TASK DETAILS :: Lay out the part of the records that runs from the line containing "Task: Select the Histórica tab" through the end of the records as a Markdown table with columns "Row" and "Line". Give each non-blank line its own row, numbered in order, and leave the pictures out.

>> START EXTRACTED ENTRIES

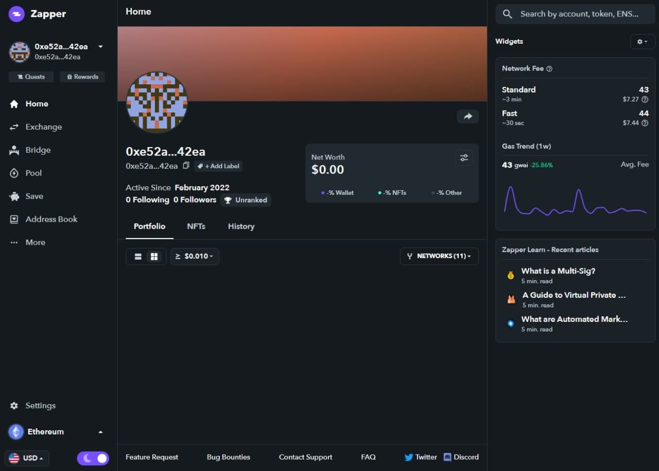This screenshot has height=471, width=659.
Task: Open the $0.010 minimum value filter dropdown
Action: [195, 256]
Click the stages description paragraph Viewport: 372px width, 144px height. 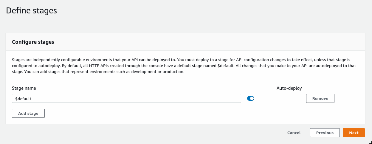[185, 66]
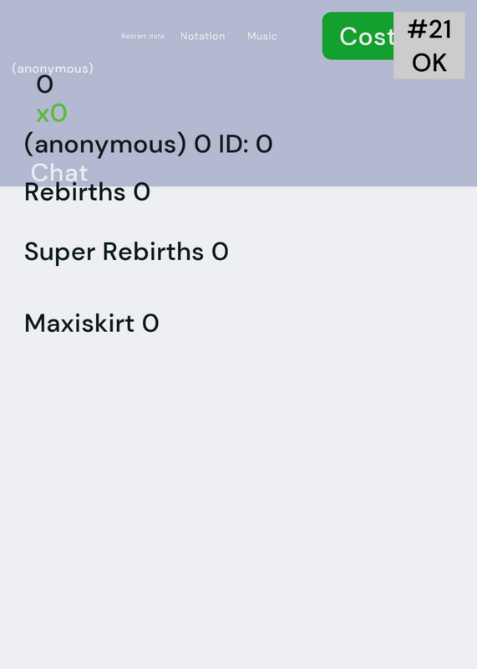Select the Restart date header item
Screen dimensions: 477x669
[143, 36]
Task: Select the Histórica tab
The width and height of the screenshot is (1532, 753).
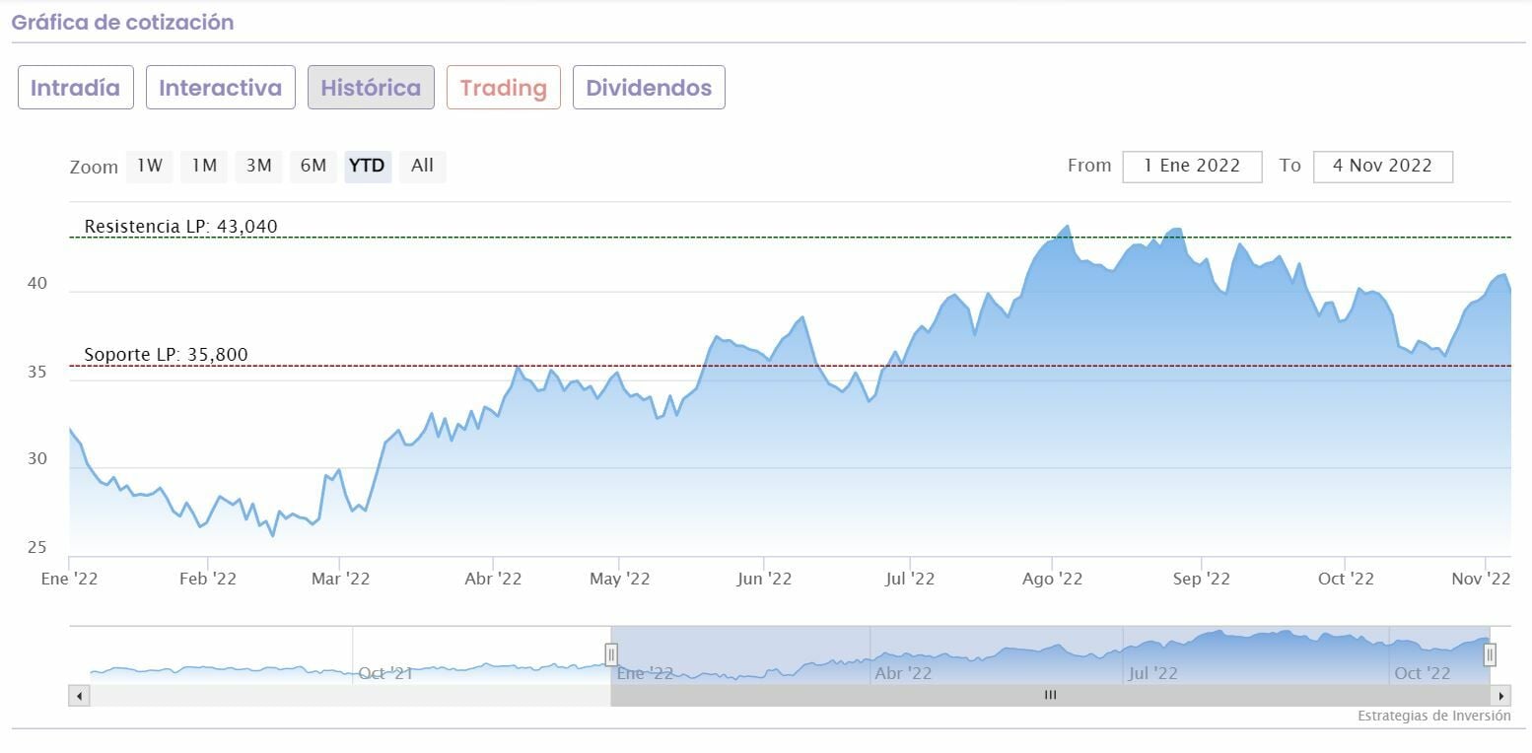Action: pyautogui.click(x=371, y=88)
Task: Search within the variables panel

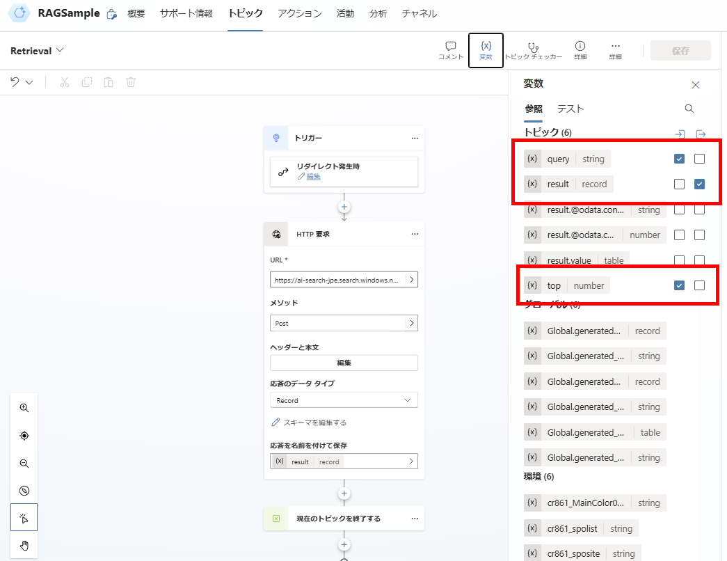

>> END EXTRACTED ENTRIES

TASK OUTPUT ::
| Row | Line |
|---|---|
| 1 | Task: Select the Histórica tab |
| 2 | The width and height of the screenshot is (1532, 753). |
| 3 | Action: pyautogui.click(x=371, y=88) |
| 4 | Task: Search within the variables panel |